• Objective:
Reproduce all of the records below word for word, line by line.

Text and item location entries
******************************

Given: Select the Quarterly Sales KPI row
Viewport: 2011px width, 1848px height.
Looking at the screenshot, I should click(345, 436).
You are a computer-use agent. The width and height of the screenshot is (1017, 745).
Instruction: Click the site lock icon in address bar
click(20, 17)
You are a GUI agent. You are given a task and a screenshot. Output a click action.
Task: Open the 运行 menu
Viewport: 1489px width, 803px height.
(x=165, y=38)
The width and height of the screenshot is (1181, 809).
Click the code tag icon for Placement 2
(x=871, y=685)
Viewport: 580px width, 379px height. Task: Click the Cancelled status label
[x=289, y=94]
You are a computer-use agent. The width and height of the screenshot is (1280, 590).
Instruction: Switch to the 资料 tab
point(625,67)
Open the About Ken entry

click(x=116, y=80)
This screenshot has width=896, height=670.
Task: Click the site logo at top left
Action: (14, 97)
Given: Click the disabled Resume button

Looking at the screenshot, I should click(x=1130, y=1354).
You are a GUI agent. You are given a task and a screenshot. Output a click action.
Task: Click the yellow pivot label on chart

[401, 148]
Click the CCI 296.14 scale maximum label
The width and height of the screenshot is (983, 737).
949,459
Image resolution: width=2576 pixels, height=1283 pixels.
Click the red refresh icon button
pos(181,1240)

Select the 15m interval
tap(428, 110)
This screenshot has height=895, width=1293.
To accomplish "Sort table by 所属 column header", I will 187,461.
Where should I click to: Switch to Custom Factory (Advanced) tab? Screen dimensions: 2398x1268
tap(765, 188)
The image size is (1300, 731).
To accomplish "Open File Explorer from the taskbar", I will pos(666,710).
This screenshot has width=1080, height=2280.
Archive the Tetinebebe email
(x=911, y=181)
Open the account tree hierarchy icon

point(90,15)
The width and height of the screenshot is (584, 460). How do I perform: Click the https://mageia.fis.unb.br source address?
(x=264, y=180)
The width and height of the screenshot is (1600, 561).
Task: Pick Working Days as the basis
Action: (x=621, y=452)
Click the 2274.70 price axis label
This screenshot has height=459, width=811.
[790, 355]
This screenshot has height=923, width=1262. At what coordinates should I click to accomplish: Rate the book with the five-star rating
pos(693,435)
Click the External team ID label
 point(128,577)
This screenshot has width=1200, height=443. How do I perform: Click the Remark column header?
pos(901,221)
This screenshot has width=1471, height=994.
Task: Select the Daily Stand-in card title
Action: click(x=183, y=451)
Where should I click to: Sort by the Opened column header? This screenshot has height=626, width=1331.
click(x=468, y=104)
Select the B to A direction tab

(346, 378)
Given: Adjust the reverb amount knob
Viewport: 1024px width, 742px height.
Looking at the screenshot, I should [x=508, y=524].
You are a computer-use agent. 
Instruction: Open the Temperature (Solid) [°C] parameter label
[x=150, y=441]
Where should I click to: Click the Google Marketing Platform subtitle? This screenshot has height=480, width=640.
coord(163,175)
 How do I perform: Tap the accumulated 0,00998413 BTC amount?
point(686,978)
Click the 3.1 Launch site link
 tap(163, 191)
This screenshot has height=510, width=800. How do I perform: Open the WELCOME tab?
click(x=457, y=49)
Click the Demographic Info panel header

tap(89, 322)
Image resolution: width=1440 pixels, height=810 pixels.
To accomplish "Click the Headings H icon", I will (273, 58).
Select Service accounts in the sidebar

******************************

• The result:
Given: Select the Quarterly Sales KPI row
Viewport: 2011px width, 1848px height.
Looking at the screenshot, I should click(345, 436).
You are a computer-use agent. The width and height of the screenshot is (1017, 745).
Instruction: Click the site lock icon in address bar
click(20, 17)
You are a GUI agent. You are given a task and a screenshot. Output a click action.
Task: Open the 运行 menu
Viewport: 1489px width, 803px height.
(x=165, y=38)
The width and height of the screenshot is (1181, 809).
Click the code tag icon for Placement 2
(x=871, y=685)
Viewport: 580px width, 379px height. Task: Click the Cancelled status label
[x=289, y=94]
You are a computer-use agent. The width and height of the screenshot is (1280, 590).
Instruction: Switch to the 资料 tab
point(625,67)
Open the About Ken entry

click(x=116, y=80)
This screenshot has width=896, height=670.
Task: Click the site logo at top left
Action: (14, 97)
Given: Click the disabled Resume button

Looking at the screenshot, I should click(x=1130, y=1354).
You are a GUI agent. You are given a task and a screenshot. Output a click action.
Task: Click the yellow pivot label on chart

[401, 148]
Click the CCI 296.14 scale maximum label
The width and height of the screenshot is (983, 737).
949,459
Image resolution: width=2576 pixels, height=1283 pixels.
Click the red refresh icon button
pos(181,1240)

Select the 15m interval
tap(428, 110)
This screenshot has height=895, width=1293.
To accomplish "Sort table by 所属 column header", I will 187,461.
Where should I click to: Switch to Custom Factory (Advanced) tab? Screen dimensions: 2398x1268
tap(765, 188)
The image size is (1300, 731).
To accomplish "Open File Explorer from the taskbar", I will pos(666,710).
This screenshot has width=1080, height=2280.
Archive the Tetinebebe email
(x=911, y=181)
Open the account tree hierarchy icon

point(90,15)
The width and height of the screenshot is (584, 460). How do I perform: Click the https://mageia.fis.unb.br source address?
(x=264, y=180)
The width and height of the screenshot is (1600, 561).
Task: Pick Working Days as the basis
Action: (x=621, y=452)
Click the 2274.70 price axis label
This screenshot has height=459, width=811.
[790, 355]
This screenshot has height=923, width=1262. At what coordinates should I click to accomplish: Rate the book with the five-star rating
pos(693,435)
Click the External team ID label
 point(128,577)
This screenshot has width=1200, height=443. How do I perform: Click the Remark column header?
pos(901,221)
This screenshot has width=1471, height=994.
Task: Select the Daily Stand-in card title
Action: click(x=183, y=451)
Where should I click to: Sort by the Opened column header? This screenshot has height=626, width=1331.
click(x=468, y=104)
Select the B to A direction tab

(346, 378)
Given: Adjust the reverb amount knob
Viewport: 1024px width, 742px height.
Looking at the screenshot, I should [x=508, y=524].
You are a computer-use agent. 
Instruction: Open the Temperature (Solid) [°C] parameter label
[x=150, y=441]
Where should I click to: Click the Google Marketing Platform subtitle? This screenshot has height=480, width=640.
coord(163,175)
 How do I perform: Tap the accumulated 0,00998413 BTC amount?
point(686,978)
Click the 3.1 Launch site link
 tap(163, 191)
This screenshot has height=510, width=800. How do I perform: Open the WELCOME tab?
click(x=457, y=49)
Click the Demographic Info panel header

tap(89, 322)
Image resolution: width=1440 pixels, height=810 pixels.
To accomplish "Click the Headings H icon", I will (273, 58).
Select Service accounts in the sidebar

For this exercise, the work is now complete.